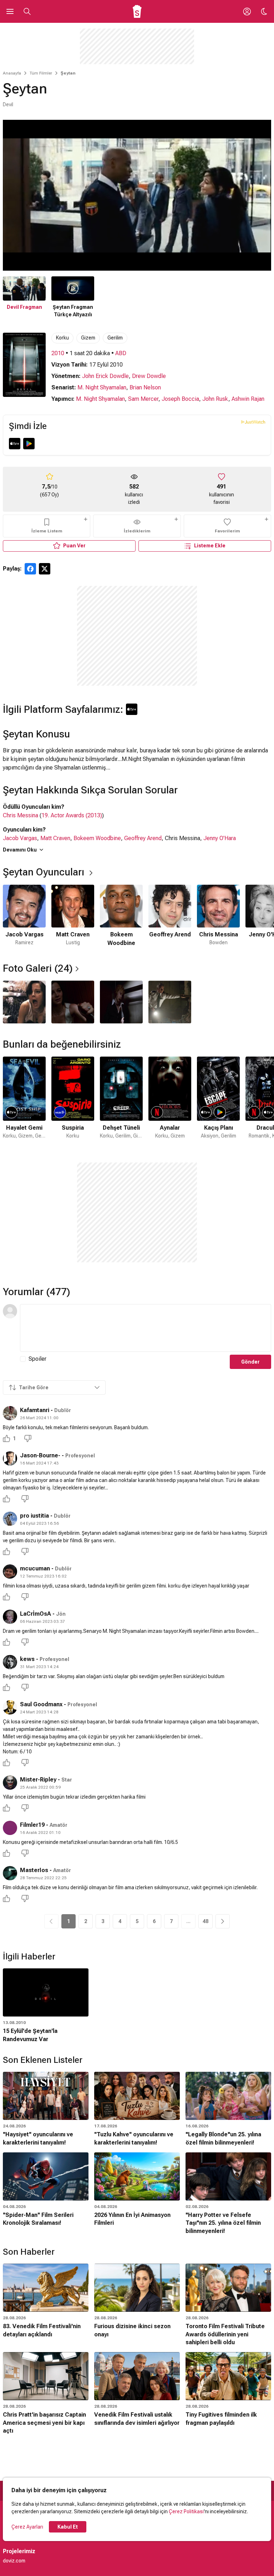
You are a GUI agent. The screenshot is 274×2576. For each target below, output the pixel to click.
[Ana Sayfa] (137, 11)
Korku (62, 338)
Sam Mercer (143, 398)
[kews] (10, 1662)
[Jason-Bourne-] (10, 1458)
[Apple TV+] (14, 443)
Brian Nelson (145, 387)
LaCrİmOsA (35, 1613)
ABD (120, 353)
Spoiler (37, 1358)
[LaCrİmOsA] (10, 1617)
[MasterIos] (10, 1873)
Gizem (88, 338)
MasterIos (34, 1870)
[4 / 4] (169, 1002)
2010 (57, 353)
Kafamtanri (34, 1410)
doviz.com (14, 2561)
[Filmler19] (10, 1828)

- - - - - - -

» **YOUR INSTRUCTIONS**: Give again exactly the lines running from the beginning of the material above through the line that contains "[LaCrİmOsA] (10, 1617)", and leave out every picture.

» **EXERCISE RESPONSE**:
You are a GUI agent. The screenshot is 274×2576. For each target below, output the pixel to click.
[Ana Sayfa] (137, 11)
Korku (62, 338)
Sam Mercer (143, 398)
[kews] (10, 1662)
[Jason-Bourne-] (10, 1458)
[Apple TV+] (14, 443)
Brian Nelson (145, 387)
LaCrİmOsA (35, 1613)
ABD (120, 353)
Spoiler (37, 1358)
[LaCrİmOsA] (10, 1617)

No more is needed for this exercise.